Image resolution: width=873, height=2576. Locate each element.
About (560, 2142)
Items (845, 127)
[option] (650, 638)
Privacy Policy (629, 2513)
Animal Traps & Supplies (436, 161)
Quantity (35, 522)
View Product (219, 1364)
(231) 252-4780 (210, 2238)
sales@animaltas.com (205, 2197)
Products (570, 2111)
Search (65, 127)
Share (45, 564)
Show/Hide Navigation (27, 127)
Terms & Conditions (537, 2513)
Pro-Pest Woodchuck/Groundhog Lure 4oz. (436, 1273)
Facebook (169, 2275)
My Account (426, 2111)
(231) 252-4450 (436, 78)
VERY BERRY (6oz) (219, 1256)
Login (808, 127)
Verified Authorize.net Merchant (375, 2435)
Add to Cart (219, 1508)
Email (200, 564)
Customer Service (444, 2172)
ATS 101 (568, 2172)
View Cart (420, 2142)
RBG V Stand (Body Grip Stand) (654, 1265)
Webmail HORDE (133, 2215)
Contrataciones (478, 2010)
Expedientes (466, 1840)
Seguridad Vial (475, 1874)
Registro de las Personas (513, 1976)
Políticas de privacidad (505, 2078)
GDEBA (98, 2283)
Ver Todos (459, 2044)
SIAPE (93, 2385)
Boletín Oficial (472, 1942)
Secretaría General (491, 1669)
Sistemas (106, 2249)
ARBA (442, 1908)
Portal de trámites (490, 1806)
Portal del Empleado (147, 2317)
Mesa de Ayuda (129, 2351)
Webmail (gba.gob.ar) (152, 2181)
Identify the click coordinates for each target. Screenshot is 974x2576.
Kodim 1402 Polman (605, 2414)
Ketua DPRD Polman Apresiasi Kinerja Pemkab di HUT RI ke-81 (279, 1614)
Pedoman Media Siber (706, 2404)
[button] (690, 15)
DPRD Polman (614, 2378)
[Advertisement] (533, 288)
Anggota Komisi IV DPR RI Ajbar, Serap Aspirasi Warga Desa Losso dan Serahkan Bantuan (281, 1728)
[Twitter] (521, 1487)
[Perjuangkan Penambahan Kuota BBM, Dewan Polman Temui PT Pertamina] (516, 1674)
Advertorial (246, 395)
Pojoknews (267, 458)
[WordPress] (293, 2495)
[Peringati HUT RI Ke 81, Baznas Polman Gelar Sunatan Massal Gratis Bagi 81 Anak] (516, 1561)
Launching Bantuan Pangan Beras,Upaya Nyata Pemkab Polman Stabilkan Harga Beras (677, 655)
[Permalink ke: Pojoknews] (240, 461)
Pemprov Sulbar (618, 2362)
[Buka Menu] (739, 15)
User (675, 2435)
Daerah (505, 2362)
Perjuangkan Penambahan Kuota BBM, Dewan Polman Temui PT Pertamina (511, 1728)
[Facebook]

EXERCISE DIRECTIONS: Only the lines from the one containing "Portal de trámites (490, 1806)" through the one containing "[Advertisement] (533, 288)" are to be retyped, both boundary lines included, with no other material.

EXPECTED OUTPUT:
Portal de trámites (490, 1806)
Portal del Empleado (147, 2317)
Mesa de Ayuda (129, 2351)
Webmail (gba.gob.ar) (152, 2181)
Identify the click coordinates for each target. Screenshot is 974x2576.
Kodim 1402 Polman (605, 2414)
Ketua DPRD Polman Apresiasi Kinerja Pemkab di HUT RI ke-81 (279, 1614)
Pedoman Media Siber (706, 2404)
[button] (690, 15)
DPRD Polman (614, 2378)
[Advertisement] (533, 288)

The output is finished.